Silence hung heavy as smoke in the kitchen. Everything I wanted to say was too tangled up with truths I couldn’t share. Growing up, I thought her life was perfect—that we three Swifts were the perfect little family. But now I knew the ugly truth behind all that perfection. How could I want her life, when I knew its price?

And maybe when I’d dated Dylan, I’d let myself get caught up in his passions. After all, he was so enthusiastic about his own scientific ambitions—wasn’t it better to play support staff to someone who had real dreams than waste time spinning your wheels on your own? But all it had meant is that I wasted time on Dylan. He hadn’t loved me. I was an ornamental shell, good for advising him on a new wardrobe but not for sharing his life.

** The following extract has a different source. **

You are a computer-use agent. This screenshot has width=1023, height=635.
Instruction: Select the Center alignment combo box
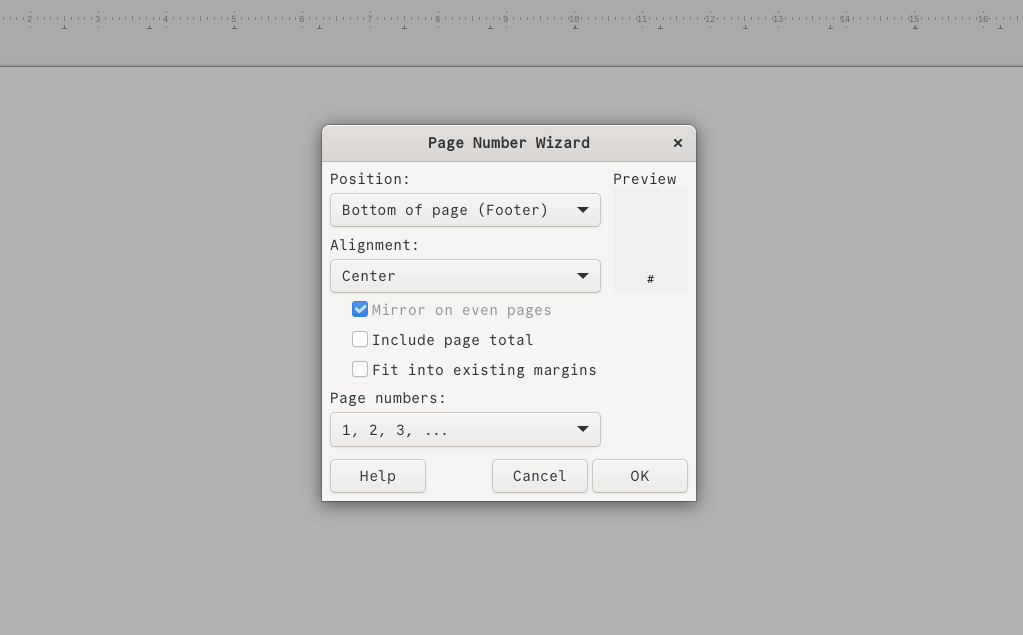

Even when he’d broken up with me, there were no complaints. I was “nice,” I was “sweet,” we’d had “a lot of fun together,” but he didn’t see a future for us. Of course not. He’d seen a future for him and Tess.

I swallowed the lump in my throat. “Mom,” I said softly, “you know I love you, and I appreciate everything you’ve done for me. But I can respect your choices without wanting to make the same ones.”

“Well, that’s fine, Hannah,” she said coldly. “But you do have to make some kind of choice.”

Didn’t I know it. The only problem was that every option seemed like the wrong one.